Sept ans plus tard, le travail dirigé par Mme Alvarez-Buylla confirme pourtant largement leurs conclusions, souligne un compte rendu publié dans Nature du 13 novembre. Les chercheurs ont découvert des transgènes dans trois des vingt-trois champs de la sierra nord de l’Oaxaca, où des échantillons avaient été prélevés en 2001, puis à deux endroits, lors de nouveaux prélèvements en 2004.
L’Américaine Allison Snow, de l’Université de Californie, auteur en 2005 d’une étude préliminaire qui semblait infirmer les découvertes d’Ignacio Chapela et David Quist (et avait été aussitôt exploitée par les partisans des OGM), publie dans le même numéro de Molecular Ecology une note complémentaire élogieuse, où elle juge que l’analyse moléculaire conduite par l’équipe de l’UNAM est "très bonne", et met en évidence "des signes positifs de transgènes".
Cette reconnaissance n’allait pas de soi. "Cela fait deux ans que nous bataillons pour publier les résultats de notre étude, déclare Mme Alvarez-Buylla.

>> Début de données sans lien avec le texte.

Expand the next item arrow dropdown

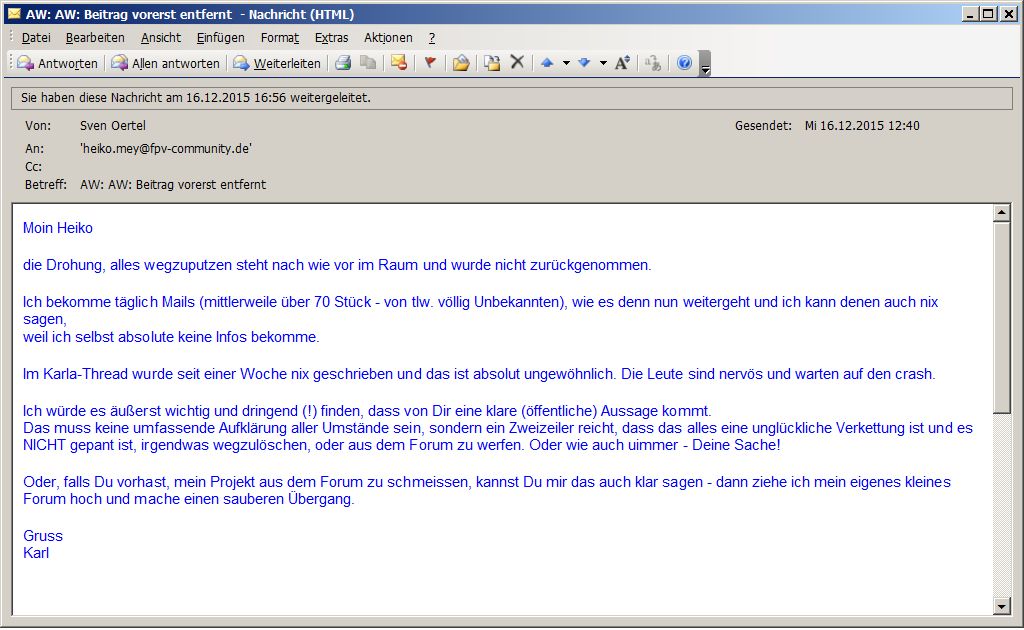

Jamais je n’avais rencontré autant de difficultés au cours de ma carrière ! On a essayé de freiner la diffusion de ces données scientifiques." Le biologiste José Sarukhan, chercheur à l’UNAM et membre de l’Académie nationale des sciences des Etats-Unis, avait ainsi recommandé l’article pour la revue de cette institution. Celle-ci l’a rejeté au mois de mars, au motif qu’il risquait de provoquer "l’attention excessive des médias, pour des raisons politiques ou liées au thème de l’environnement"...

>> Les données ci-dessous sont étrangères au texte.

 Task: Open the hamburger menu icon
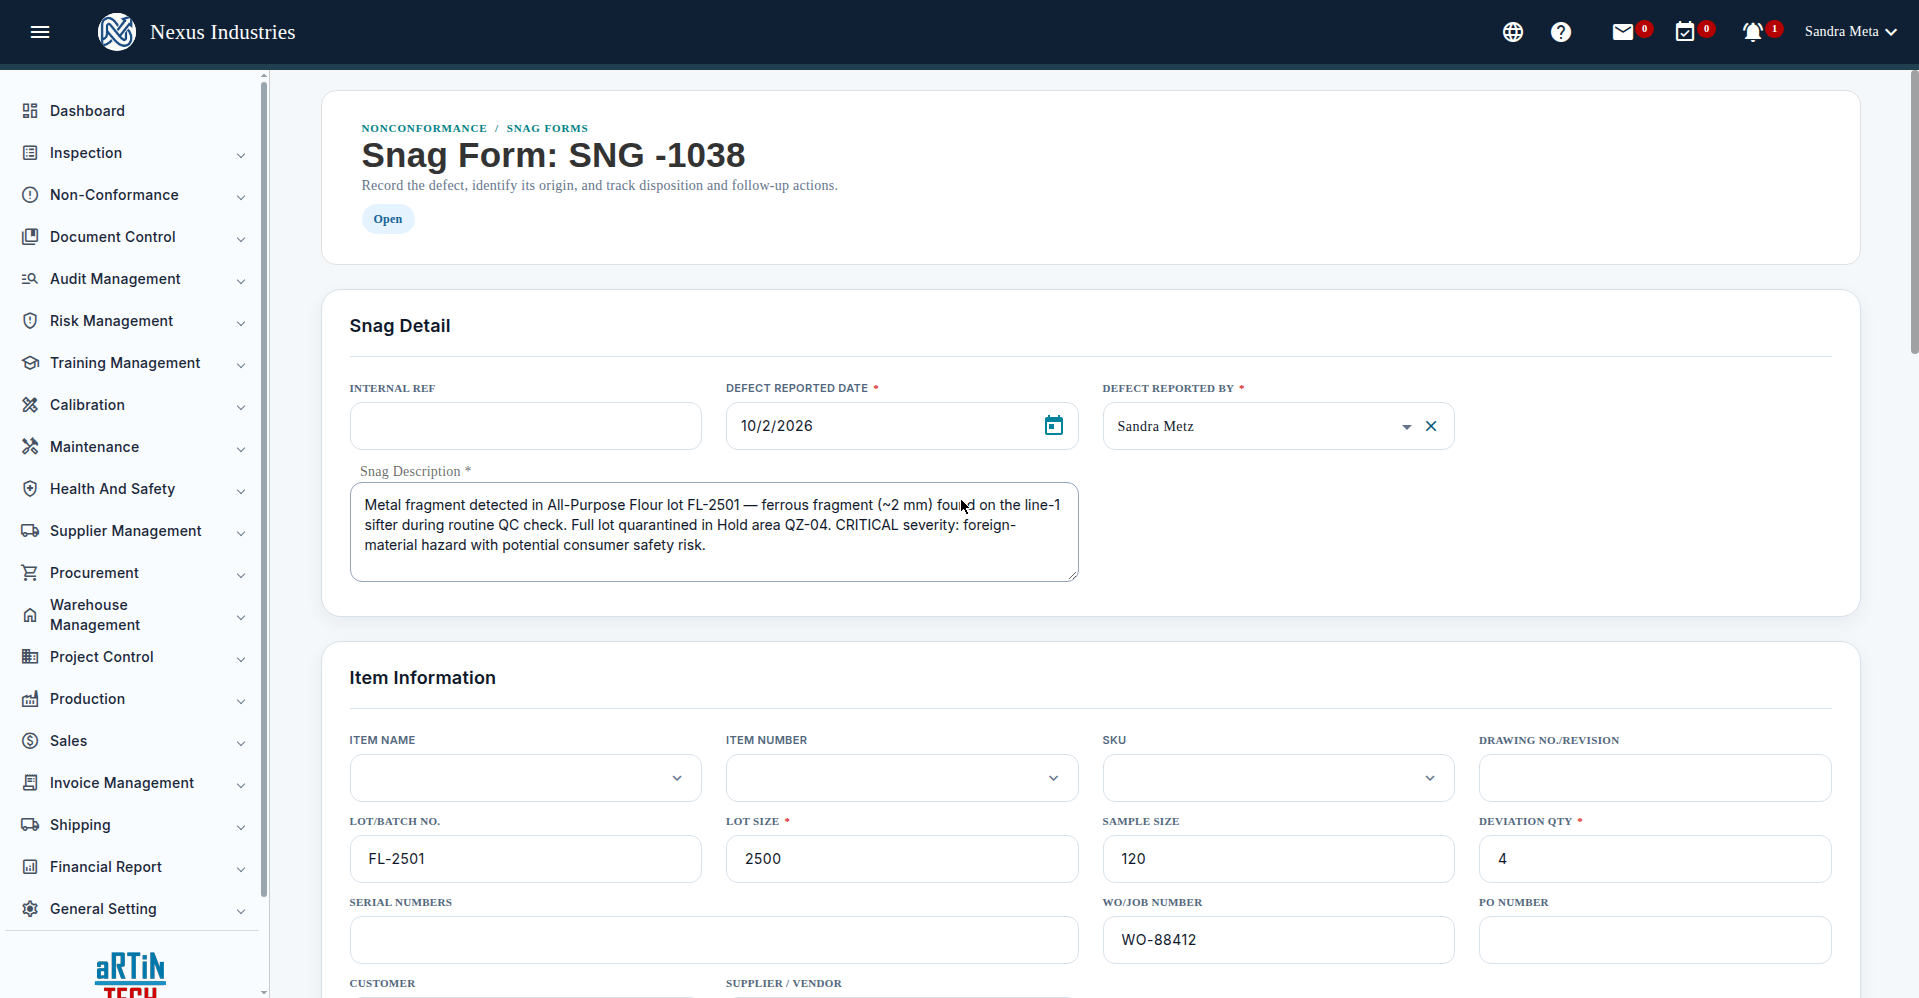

Comment, malgré le moratoire, des transgènes d’OGM ont-ils émigré au fin fond des montagnes d’Oaxaca, mais aussi dans l’Etat de Sinaloa, le plus gros producteur de maïs de consommation humaine, dans le Nord, ou à Milpa Alta, un district à la périphérie de Mexico ? On les trouve dans 1 % des terrains analysés, ce qui est beaucoup dans le contexte mexicain, où 75 % du maïs planté viennent de grains sélectionnés par les paysans sur leur propre récolte.
La première hypothèse est que certains agriculteurs importent illégalement des semences transgéniques. De forts soupçons pèsent aussi sur la firme Pioneer, grande pourvoyeuse de semences de maïs hybrides, achetées par le Mexique aux Etats-Unis et distribuées aux petits agriculteurs à travers les programmes d’aide gouvernementaux.

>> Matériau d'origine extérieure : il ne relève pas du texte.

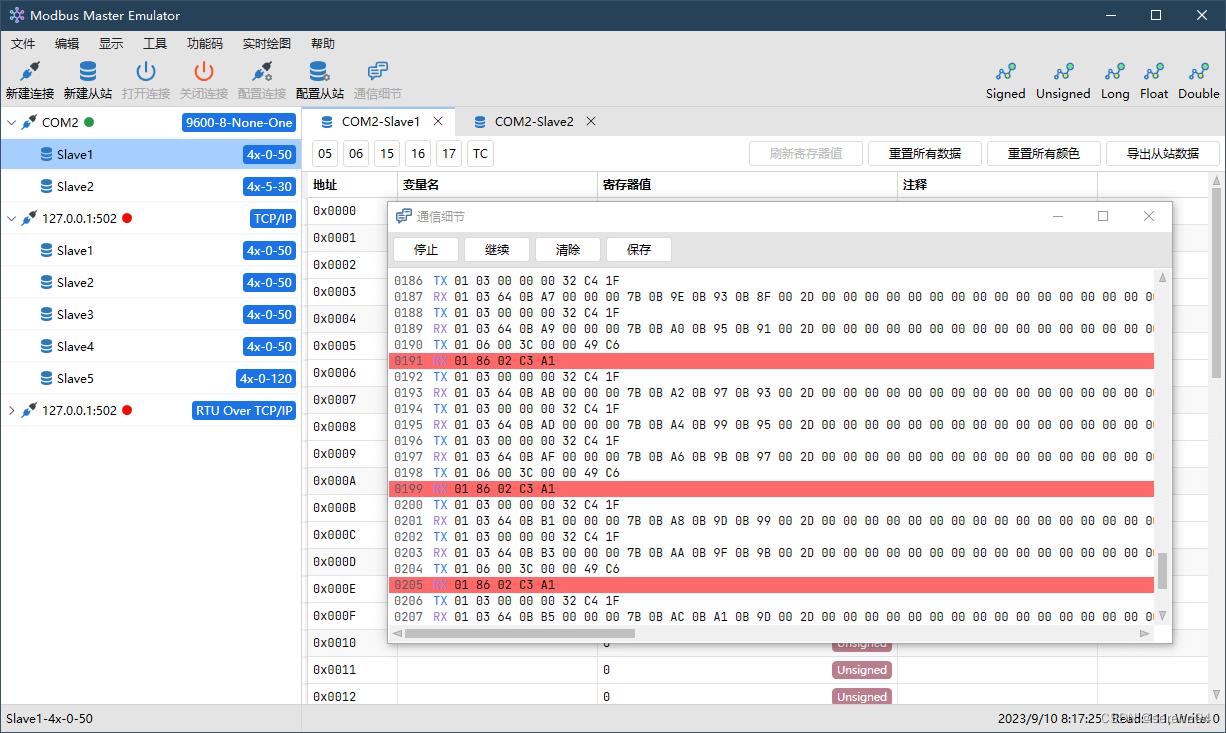Toggle function code 16 button
Screen dimensions: 1226x733
pyautogui.click(x=417, y=153)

Or des données préliminaires indiquent qu’un tiers des semences Pioneer est contaminé par des OGM, dont Monsanto a réussi à empêcher tout étiquetage distinctif à la vente.

Les auteurs de l’étude appellent à renforcer les "mesures de biosécurité" pour préserver les espèces natives du maïs, surtout au Mexique, son "centre d’origine". Il faudrait, disent-ils, se doter de laboratoires véritablement indépendants, et adapter les critères d’analyse moléculaire à la réalité mexicaine, au lieu de se fier "aux méthodes utilisées dans des pays tels que les Etats-Unis, qui ont un système agricole très différent du nôtre".
Mais leur plus grande inquiétude, aujourd’hui, concerne les projets des trusts pharmaceutiques, qui veulent rentabiliser la biomasse du maïs, et l’utiliser comme un bioréacteur afin d’exprimer, par exemple, des vaccins ou des anticoagulants. "Au vu des incidents qui se sont déjà produits aux Etats-Unis, où ils ont du mal à séparer ces bioréacteurs des OGM, on peut craindre que le maïs ne se transforme en poubelle de l’industrie pharmaceutique, au détriment de sa vocation alimentaire, s’alarme Mme Alvarez-Buylla. Que ferons-nous quand des anticoagulants arriveront dans la tortilla des Mexicains ?"

Source : Joëlle Stolz pour le Monde.fr, le 11 décembre 2008.